Recorded data:
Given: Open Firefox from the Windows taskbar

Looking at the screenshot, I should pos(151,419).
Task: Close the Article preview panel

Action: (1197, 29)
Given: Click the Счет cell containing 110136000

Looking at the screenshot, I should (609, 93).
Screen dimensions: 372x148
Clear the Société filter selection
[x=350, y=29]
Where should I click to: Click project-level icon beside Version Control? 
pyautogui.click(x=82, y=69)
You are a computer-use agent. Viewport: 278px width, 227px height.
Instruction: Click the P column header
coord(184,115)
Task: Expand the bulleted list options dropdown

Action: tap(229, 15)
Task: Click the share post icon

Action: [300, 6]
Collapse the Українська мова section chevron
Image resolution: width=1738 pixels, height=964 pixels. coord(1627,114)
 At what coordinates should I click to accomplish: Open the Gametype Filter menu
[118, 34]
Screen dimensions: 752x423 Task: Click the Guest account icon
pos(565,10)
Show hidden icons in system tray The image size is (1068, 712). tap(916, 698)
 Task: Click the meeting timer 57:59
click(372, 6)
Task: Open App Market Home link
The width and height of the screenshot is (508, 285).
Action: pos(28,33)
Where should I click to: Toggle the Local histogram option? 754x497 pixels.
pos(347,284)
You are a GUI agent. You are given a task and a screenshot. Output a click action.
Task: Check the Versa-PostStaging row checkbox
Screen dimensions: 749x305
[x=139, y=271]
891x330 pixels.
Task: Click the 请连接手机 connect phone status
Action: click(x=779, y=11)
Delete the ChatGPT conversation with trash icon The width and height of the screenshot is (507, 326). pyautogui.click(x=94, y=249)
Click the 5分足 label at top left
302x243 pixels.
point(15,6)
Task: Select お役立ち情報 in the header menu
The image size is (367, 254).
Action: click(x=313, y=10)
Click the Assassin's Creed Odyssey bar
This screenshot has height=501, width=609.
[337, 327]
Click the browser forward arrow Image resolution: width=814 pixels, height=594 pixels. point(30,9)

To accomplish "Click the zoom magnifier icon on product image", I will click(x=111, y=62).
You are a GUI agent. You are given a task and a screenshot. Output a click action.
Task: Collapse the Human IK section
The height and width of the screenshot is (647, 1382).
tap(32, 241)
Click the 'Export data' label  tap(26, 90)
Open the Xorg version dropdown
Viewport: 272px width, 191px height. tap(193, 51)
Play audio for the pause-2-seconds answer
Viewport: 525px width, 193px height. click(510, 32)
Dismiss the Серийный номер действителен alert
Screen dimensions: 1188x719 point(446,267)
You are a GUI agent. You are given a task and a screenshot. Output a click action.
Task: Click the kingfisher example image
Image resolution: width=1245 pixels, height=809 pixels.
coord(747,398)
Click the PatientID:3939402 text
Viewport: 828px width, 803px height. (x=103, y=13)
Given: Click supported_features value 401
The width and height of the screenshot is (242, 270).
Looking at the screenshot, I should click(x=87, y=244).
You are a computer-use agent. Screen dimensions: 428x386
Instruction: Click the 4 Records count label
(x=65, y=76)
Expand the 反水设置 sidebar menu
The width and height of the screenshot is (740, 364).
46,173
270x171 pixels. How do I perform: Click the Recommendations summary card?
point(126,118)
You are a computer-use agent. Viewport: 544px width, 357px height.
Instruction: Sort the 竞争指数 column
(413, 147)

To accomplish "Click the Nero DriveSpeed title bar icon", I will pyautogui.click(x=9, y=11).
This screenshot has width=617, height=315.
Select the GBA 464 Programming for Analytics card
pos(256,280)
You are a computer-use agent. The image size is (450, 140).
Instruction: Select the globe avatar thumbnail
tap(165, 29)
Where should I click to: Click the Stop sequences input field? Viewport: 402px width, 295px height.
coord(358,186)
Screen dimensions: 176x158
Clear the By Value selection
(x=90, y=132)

### Prompt
Show every line from the entries above in which "will" appears.

### Your response
To accomplish "Click the zoom magnifier icon on product image", I will click(x=111, y=62).
To accomplish "Click the Nero DriveSpeed title bar icon", I will pyautogui.click(x=9, y=11).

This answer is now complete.